Lesson Plan

• Describe the key characteristics of low‑level programming paradigms.
• Compare machine language and assembly language with high‑level languages in terms of abstraction, portability, and performance.
• Explain appropriate contexts for using low‑level paradigms and give real‑world examples.
• Translate simple assembly mnemonics into their corresponding machine‑code representations.

• Projector or interactive whiteboard
• Slide deck summarising low‑level concepts
• Printed handout with sample assembly code
• Computer with an assembler/simulator (e.g., NASM, MARS)
• Worksheet for opcode‑decoding exercises
• CPU architecture diagram (digital or printed)
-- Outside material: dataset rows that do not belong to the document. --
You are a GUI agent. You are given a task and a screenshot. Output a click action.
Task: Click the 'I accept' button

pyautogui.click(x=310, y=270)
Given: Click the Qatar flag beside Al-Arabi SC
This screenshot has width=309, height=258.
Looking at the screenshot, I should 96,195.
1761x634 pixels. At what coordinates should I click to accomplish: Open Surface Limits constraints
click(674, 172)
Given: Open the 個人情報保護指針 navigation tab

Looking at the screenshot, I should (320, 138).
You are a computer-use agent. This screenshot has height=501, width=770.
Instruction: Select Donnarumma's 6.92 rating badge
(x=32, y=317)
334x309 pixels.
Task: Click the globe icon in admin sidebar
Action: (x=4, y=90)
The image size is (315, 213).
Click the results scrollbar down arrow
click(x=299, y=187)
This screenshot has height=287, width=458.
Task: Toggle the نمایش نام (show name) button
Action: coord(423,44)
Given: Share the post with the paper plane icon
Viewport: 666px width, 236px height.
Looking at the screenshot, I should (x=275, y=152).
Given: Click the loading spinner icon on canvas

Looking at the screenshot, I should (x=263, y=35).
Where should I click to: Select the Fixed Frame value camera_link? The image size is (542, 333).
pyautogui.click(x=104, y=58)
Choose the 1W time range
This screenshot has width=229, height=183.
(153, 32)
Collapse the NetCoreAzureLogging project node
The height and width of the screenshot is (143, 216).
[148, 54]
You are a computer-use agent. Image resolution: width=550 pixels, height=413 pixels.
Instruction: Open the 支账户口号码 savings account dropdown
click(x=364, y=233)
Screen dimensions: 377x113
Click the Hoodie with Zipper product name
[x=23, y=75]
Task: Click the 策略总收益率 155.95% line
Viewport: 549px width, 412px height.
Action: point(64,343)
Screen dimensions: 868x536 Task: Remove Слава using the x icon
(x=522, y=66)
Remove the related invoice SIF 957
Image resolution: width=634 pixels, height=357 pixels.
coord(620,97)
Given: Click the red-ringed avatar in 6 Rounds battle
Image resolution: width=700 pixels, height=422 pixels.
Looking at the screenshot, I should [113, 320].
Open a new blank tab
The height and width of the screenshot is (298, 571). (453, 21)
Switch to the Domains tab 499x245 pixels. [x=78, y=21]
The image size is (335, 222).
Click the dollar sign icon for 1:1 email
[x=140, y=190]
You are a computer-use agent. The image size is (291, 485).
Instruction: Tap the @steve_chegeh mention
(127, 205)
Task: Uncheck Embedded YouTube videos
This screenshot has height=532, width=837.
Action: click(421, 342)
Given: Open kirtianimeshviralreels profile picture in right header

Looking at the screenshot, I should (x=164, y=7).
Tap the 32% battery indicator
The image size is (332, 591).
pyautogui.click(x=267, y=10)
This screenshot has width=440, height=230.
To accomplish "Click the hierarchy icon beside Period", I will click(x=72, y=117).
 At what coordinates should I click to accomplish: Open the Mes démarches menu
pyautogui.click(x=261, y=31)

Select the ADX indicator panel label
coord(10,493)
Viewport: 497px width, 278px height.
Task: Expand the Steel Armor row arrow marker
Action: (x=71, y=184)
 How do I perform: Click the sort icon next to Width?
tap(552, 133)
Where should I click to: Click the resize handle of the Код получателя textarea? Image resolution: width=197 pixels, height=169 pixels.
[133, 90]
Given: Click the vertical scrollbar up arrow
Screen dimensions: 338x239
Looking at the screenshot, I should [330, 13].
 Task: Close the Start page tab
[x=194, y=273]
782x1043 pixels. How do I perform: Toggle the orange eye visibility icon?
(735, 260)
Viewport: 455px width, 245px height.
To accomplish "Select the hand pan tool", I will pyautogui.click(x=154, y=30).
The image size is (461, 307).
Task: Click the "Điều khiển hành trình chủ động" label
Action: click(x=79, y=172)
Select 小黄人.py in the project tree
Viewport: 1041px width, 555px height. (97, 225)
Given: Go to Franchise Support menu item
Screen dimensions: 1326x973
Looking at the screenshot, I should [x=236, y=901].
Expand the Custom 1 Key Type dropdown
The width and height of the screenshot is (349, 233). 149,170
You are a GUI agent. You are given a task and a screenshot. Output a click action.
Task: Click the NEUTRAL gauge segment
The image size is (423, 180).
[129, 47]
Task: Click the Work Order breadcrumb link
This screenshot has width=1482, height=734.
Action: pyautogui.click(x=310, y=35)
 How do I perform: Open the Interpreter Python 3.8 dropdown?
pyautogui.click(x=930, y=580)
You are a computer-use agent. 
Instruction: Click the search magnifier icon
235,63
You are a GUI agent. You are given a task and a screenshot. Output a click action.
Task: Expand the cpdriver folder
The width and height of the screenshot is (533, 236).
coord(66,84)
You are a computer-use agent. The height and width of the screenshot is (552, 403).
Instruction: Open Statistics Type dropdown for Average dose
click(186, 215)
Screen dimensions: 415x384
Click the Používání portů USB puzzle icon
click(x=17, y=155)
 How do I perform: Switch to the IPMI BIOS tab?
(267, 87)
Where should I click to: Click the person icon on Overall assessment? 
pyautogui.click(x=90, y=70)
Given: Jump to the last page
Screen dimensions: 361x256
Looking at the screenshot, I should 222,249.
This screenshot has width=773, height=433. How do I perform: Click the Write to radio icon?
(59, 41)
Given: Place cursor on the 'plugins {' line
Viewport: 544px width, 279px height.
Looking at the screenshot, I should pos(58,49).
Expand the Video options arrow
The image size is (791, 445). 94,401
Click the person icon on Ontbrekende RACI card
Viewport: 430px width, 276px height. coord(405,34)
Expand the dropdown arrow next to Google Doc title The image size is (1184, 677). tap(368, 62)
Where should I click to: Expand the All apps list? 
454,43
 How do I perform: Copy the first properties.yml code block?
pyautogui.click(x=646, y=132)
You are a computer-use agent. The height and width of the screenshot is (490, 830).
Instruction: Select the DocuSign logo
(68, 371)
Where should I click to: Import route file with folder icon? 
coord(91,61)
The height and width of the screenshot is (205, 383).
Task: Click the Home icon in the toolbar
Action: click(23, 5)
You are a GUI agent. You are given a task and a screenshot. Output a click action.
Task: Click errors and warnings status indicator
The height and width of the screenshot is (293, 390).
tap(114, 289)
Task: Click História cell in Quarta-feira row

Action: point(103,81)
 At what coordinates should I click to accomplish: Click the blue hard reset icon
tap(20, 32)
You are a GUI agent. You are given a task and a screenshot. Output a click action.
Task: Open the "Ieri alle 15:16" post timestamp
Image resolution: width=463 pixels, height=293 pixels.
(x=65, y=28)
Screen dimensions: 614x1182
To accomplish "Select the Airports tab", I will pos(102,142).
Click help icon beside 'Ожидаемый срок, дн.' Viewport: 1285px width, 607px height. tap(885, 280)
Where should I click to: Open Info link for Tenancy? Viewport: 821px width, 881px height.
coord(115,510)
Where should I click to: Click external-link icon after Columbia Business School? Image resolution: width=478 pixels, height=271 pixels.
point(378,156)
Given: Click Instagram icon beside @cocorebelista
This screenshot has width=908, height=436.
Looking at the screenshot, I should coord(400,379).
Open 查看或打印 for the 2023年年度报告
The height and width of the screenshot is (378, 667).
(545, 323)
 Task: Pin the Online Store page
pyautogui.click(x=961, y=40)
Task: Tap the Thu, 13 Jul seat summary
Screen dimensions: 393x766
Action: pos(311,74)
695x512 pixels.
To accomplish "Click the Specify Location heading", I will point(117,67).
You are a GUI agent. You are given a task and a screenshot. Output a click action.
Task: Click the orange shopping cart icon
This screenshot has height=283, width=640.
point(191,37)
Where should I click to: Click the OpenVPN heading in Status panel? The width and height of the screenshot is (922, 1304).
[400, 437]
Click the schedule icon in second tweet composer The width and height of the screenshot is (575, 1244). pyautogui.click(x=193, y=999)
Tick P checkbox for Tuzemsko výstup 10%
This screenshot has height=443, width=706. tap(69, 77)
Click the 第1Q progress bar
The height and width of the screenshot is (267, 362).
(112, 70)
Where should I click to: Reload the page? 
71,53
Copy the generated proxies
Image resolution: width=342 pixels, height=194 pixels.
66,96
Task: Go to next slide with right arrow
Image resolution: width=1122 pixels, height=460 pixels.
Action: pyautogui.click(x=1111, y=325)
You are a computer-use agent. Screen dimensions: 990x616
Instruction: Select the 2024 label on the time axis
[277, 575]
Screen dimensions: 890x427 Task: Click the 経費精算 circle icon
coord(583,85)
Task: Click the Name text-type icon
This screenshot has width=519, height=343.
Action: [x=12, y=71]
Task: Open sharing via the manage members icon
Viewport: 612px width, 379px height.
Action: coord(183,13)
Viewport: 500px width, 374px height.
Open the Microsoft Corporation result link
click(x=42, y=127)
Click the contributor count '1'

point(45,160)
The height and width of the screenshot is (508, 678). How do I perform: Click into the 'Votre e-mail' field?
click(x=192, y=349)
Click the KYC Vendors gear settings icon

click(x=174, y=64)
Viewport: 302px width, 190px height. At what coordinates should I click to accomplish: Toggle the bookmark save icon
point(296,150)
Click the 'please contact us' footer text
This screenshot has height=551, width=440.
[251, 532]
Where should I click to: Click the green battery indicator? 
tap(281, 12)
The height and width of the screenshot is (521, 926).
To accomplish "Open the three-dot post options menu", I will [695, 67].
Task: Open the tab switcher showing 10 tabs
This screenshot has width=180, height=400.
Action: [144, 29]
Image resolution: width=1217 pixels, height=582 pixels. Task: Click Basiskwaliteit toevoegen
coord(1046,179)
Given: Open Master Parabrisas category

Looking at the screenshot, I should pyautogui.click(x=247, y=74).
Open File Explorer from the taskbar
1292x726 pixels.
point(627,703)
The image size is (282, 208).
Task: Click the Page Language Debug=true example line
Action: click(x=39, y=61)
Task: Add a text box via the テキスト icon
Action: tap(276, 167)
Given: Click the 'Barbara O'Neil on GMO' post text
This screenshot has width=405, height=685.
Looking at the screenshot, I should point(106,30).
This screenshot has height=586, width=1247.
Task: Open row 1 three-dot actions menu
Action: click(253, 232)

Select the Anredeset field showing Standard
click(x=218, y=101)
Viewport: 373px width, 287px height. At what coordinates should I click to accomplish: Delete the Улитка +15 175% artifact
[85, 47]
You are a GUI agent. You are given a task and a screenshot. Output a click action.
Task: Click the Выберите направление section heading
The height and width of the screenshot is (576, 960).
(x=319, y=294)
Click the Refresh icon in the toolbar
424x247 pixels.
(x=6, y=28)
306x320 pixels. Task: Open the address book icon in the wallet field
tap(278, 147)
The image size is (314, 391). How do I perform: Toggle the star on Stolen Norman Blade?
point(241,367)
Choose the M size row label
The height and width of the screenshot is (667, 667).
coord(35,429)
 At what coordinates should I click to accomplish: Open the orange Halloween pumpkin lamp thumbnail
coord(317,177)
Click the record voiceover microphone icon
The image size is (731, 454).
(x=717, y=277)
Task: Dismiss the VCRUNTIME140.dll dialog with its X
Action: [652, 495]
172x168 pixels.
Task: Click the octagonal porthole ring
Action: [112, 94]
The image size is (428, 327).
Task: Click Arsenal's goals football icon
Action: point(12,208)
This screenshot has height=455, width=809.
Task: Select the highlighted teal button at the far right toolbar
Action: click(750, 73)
Begin with a quick poll: “What challenges do high‑level languages hide from us?” Connect this to students’ prior work on high‑level paradigms. Explain that today they will uncover how code maps directly to hardware and outline the success criteria: identify characteristics, compare paradigms, and decode simple assembly.

1. Do‑now (5'): Students list advantages and disadvantages of high‑level languages from the previous lesson.
2. Mini‑lecture (10'): Present low‑level characteristics with slides and the CPU diagram.
3. Guided practice (12'): Walk through an assembly addition example, showing the corresponding machine‑code fields; students annotate the handout.
4. Hands‑on activity (15'): In pairs, use the assembler simulator to write a simple load‑add‑store program and view the generated machine code.
5. Comparison discussion (8'): Complete a Venn diagram comparing low‑level and high‑level paradigms using the provided table.
6. Formative check (5'): Quick quiz/exit ticket with three questions on when low‑level programming is appropriate.

Recap the defining traits of low‑level paradigms and how they differ from high‑level approaches. Collect the exit tickets to gauge understanding, and assign a brief homework: research a real‑world device driver or firmware example and write a one‑paragraph summary of why low‑level code was chosen.